Infants who are poor surgical candidates might benefit from medical treatment. Medical treatment consists of nasogastric administration of atropine which is believed to result in relaxation of the pylorus muscles and eventually relieve the obstruction after 21 days of daily administration. Atropine administration was evaluated so far in a single study that included only 12 patients and generalization or recommendations cannot be made yet until larger, well-controlled clinical trials can be made.

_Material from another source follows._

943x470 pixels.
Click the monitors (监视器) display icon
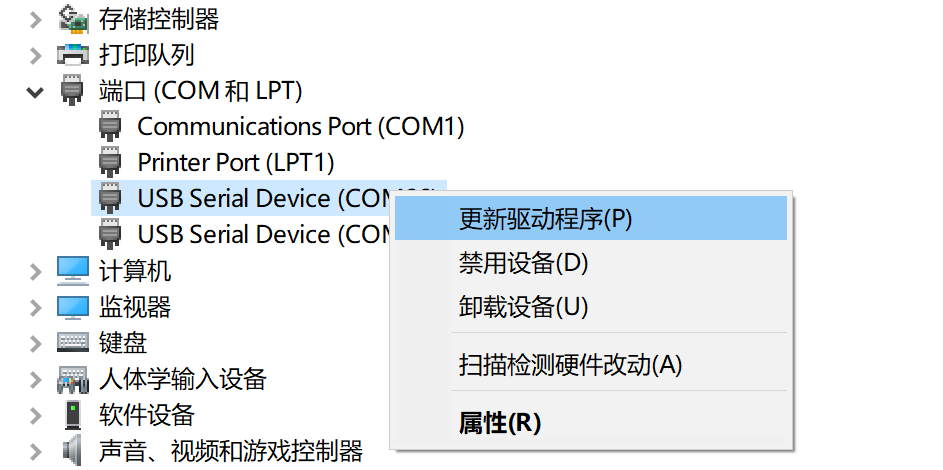click(x=73, y=307)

Prognosis of Pyloric Stenosis

In patients with delayed or missed diagnosis, there is risk of dehydration leading to shock. Prognosis for such cases with early diagnosis is good with laparoscopic pyloromyotomy.

Patients frequently ask

Is pyloric stenosis in adults possible?

Pyloric stenosis is possible in adults but mostly as a result of other conditions such as ulcers, cancer or abdominal surgery. At times it can be idiopathic although a very rare occurrence but it could occur in middle aged men.